Irene Prugger, geboren 1959, lebt als freischaffende Schriftstellerin und Journalistin in Mils in Tirol.
Irene Prugger, geboren 1959, lebt als freischaffende Schriftstellerin und Journalistin in Mils in Tirol.

Plötzlich lag es auf dem schön gedeckten Tisch, das kleine Schächtelchen, und verdarb uns den Appetit. Wer will beim Genuss von Hühnersüppchen und Kürbislasagne schon zwei Reihen arg verfaulter Zähne sehen. Ignorieren funktioniert in so einem Fall kaum, das Faszinosum des Ekels tut seine anziehend abstoßende Wirkung. Nein, da hatte niemand sein kümmerliches Gebiss ausgepackt, da hatte bloß ein Raucher seine Zigarettenpackung auf den Tisch gelegt, um sich zwischen Hauptgang und Nachspeise rücksichtsvoll draußen am Balkon einen Glimmstängel anzuzünden.

Der ekelerregende Aufdruck auf der Packung schien ihn nicht zu stören. "Ach, das Bild? Das sehe ich gar nicht mehr. Aber ich stecke die Packung wieder weg, wenn es euch missfällt!" Er war ein höflicher Raucher, der auch darauf verzichtete, einschlägige Anekdoten zu erzählen. Etwa jene von der Raucherin, die plötzlich erblindete und deshalb die Warn-Aufschriften auf der Zigarettenpackung erst gar nicht mehr lesen konnte. Worauf die triumphale Pointe folgt, dass es sich dabei um die 119-jährige Französin Jeanne Calment handelte, die ab jenem Zeitpunkt das Rauchen ließ und mit 122 Jahren starb, nachdem sie 100 Jahre lang genüsslich gepafft und inhaliert hatte. Calment hatte wohl eine teerschwarze Lunge, aber ebensolchen Humor: Auf die Frage, wie sie sich die Zukunft vorstelle, sagte sie zu Journalisten an einem ihrer letzten Geburtstage: "Sehr kurz!"

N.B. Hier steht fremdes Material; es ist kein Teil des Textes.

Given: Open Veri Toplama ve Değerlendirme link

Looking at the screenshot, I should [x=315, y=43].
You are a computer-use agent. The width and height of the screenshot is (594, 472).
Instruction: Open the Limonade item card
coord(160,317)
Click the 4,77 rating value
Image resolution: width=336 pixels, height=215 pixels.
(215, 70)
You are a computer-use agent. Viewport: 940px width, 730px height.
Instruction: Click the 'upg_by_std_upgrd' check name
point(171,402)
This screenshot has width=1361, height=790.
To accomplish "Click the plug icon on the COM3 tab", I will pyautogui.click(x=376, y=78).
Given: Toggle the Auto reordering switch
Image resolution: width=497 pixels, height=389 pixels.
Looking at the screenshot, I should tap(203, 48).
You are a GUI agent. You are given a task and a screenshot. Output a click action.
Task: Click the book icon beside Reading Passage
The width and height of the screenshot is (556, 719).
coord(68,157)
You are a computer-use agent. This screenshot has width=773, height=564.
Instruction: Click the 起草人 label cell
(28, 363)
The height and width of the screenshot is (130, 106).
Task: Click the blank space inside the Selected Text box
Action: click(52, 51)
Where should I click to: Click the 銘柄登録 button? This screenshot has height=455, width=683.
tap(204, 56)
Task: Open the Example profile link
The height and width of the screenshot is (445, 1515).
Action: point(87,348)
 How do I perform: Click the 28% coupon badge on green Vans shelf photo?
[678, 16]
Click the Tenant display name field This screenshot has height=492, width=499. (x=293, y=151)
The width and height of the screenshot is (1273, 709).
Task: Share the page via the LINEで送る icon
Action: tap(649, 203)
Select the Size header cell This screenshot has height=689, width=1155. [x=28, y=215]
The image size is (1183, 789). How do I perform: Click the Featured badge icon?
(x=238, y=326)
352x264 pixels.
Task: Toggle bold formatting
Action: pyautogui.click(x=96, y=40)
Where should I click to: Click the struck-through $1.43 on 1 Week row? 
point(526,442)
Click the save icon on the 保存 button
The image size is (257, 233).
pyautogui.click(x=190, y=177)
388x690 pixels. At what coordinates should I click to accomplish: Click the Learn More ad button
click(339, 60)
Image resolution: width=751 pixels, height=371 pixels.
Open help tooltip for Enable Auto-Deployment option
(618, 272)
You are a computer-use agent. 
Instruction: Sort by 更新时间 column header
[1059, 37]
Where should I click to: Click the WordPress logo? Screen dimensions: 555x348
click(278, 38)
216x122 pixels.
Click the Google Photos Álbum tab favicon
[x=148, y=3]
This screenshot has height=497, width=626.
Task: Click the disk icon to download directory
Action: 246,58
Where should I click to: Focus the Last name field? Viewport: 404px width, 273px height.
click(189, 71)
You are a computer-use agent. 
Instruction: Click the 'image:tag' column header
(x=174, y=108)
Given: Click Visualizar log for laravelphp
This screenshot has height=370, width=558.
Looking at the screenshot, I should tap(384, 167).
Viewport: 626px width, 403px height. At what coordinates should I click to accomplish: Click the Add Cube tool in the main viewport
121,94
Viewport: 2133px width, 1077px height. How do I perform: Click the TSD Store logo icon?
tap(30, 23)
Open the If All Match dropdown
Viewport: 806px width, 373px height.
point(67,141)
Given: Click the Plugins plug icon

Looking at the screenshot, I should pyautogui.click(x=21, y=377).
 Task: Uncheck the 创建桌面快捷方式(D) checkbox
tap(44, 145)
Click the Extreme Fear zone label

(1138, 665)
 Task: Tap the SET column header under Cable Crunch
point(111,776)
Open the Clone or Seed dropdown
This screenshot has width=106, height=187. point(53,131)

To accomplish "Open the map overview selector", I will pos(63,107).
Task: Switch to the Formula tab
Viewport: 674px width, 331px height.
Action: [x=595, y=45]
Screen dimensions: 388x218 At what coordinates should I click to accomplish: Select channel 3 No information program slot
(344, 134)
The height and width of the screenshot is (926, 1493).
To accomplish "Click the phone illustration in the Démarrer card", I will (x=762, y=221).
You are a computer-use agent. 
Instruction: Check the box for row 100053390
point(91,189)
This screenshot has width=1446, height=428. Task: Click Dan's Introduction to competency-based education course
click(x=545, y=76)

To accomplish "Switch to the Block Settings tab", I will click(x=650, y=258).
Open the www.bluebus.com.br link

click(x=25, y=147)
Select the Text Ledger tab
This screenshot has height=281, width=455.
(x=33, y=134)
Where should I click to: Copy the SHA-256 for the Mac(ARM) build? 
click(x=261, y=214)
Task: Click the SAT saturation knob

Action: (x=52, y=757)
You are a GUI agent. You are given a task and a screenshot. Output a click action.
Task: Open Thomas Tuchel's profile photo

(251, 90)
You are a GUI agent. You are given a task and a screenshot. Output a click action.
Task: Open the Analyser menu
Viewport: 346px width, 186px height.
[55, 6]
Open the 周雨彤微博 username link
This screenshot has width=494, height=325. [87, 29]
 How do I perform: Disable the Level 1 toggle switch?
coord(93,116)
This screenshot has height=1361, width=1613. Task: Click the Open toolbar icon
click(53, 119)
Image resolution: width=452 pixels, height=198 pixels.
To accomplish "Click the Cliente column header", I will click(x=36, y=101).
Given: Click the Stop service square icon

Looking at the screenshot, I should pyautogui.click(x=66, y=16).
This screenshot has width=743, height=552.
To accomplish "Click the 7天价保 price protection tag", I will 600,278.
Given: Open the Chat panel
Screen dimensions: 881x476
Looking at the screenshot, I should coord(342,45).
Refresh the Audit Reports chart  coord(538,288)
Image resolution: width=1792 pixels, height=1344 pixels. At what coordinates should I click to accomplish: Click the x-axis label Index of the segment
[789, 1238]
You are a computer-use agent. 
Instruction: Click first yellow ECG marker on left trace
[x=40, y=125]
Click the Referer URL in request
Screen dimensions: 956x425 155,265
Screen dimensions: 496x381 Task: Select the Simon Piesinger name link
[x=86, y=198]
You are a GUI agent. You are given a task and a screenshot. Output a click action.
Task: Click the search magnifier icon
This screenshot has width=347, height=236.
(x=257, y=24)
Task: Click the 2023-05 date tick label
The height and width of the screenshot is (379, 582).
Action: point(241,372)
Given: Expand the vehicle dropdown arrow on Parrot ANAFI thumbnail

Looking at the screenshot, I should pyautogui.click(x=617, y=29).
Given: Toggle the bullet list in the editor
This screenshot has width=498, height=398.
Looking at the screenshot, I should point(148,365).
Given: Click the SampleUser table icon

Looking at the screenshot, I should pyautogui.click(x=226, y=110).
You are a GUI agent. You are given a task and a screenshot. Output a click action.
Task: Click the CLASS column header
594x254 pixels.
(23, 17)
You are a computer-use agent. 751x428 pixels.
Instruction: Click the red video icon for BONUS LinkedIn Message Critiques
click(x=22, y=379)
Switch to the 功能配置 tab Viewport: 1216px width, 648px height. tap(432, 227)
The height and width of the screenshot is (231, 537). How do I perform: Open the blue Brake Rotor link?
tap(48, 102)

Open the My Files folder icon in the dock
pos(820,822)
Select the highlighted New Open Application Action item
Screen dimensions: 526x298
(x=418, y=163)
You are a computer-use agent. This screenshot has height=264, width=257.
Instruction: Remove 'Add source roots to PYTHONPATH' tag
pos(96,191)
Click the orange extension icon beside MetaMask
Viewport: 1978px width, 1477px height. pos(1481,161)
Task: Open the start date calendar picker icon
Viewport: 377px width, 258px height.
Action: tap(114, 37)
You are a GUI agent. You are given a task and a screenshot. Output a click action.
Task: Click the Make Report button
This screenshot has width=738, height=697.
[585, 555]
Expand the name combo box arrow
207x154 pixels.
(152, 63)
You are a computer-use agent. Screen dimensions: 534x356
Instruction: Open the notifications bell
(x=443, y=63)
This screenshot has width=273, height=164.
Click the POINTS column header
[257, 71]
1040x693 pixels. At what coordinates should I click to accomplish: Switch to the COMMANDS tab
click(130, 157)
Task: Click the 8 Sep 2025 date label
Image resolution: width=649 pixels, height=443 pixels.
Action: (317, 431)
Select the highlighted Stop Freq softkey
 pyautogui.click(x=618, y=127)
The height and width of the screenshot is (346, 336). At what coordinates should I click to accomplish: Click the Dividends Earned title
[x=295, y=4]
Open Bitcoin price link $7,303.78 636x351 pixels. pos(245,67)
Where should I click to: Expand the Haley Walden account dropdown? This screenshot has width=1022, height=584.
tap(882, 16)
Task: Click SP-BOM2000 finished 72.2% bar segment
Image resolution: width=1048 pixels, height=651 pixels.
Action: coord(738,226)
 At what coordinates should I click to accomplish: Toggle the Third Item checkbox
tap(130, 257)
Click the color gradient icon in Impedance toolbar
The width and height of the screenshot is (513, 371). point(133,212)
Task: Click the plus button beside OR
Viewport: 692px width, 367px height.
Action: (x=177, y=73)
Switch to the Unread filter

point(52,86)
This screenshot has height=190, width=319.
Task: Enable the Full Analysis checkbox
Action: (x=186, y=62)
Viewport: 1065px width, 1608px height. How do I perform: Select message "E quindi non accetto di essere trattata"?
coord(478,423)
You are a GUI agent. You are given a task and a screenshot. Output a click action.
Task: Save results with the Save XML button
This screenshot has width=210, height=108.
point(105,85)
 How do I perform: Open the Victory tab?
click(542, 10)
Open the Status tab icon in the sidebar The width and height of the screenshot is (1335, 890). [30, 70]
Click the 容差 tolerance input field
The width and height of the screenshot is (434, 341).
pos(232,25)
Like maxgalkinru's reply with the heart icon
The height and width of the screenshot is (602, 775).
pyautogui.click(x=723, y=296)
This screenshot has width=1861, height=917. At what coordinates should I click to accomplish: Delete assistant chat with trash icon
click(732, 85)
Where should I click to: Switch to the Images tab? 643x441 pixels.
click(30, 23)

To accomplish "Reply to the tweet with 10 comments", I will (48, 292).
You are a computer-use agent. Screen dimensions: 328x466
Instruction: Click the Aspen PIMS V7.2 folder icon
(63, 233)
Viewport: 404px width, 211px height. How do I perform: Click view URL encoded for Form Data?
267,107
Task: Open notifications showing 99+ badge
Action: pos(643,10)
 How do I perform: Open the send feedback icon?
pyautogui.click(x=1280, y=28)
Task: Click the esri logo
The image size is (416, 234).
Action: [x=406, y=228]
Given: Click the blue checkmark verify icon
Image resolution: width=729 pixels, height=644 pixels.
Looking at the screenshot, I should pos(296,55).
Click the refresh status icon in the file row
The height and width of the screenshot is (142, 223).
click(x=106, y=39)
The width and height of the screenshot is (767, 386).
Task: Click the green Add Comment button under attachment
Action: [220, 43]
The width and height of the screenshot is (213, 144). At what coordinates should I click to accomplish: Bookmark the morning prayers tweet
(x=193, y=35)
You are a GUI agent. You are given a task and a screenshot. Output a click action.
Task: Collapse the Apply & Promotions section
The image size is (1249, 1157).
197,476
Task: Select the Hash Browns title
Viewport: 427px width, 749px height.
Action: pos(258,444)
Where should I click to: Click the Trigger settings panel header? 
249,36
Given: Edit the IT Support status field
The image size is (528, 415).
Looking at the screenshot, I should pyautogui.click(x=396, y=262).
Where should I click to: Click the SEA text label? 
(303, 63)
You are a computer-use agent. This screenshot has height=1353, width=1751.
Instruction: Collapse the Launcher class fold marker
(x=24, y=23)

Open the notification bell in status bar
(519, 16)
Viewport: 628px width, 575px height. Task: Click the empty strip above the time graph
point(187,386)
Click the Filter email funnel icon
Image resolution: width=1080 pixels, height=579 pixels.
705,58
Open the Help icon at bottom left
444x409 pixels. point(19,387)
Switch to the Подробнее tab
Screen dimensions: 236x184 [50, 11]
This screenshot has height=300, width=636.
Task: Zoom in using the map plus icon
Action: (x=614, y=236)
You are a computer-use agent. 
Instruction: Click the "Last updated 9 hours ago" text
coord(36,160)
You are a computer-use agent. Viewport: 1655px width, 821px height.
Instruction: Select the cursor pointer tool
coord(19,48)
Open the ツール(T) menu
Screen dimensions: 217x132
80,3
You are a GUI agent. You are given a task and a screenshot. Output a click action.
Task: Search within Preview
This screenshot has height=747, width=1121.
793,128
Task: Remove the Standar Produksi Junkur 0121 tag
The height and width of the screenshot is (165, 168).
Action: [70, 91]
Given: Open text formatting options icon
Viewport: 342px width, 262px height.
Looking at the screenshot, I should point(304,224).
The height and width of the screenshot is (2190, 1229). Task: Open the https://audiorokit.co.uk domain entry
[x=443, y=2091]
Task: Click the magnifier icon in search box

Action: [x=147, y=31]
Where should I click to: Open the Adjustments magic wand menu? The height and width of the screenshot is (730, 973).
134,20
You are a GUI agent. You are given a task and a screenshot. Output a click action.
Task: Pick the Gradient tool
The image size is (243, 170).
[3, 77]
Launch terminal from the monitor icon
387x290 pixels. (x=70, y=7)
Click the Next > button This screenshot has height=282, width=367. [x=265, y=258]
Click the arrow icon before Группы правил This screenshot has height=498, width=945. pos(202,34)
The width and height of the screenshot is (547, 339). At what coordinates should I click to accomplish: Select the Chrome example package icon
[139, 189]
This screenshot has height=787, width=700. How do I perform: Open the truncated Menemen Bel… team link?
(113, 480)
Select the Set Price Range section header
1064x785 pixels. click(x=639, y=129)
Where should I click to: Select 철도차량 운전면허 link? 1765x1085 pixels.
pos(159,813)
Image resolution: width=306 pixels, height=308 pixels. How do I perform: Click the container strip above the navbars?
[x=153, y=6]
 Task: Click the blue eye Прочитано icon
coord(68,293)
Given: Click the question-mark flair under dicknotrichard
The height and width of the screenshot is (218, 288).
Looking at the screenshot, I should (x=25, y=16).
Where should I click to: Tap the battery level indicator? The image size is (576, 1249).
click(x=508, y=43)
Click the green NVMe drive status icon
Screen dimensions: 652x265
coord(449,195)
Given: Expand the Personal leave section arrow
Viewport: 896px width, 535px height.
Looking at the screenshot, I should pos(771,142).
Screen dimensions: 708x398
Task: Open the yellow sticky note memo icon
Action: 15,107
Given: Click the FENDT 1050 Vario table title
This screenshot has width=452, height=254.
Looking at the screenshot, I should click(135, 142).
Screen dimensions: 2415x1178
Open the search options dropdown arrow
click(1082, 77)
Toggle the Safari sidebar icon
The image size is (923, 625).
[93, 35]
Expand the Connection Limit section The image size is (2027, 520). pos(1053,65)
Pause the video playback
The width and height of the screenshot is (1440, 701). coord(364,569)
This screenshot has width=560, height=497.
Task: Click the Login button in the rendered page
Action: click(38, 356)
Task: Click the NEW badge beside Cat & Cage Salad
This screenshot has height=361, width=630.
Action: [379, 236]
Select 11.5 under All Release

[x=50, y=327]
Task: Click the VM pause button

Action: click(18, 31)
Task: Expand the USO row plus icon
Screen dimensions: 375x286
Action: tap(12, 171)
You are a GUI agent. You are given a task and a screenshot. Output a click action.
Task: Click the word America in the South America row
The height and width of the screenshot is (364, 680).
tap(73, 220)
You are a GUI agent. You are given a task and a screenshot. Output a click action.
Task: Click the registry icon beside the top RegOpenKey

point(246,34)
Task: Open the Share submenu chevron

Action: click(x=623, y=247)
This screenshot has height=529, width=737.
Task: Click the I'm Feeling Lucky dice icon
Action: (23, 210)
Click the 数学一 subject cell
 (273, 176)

Als bedrohliche Zukunftsaussichten scheinen die Abbildungen von faulen Zähnen, zerrütteten Lungen, Raucherbeinen, offenen Wunden, Tumoren, blutspuckenden oder aufgebahrten Menschen jedenfalls nicht besonders ernst genommen zu werden. Die von der EU verordneten Schockbilder sind eher eine Frage des Designs als des Seins. Ich kenne Raucher, die diese Ekelbilder mit netten Bildern ihrer Familie abdecken.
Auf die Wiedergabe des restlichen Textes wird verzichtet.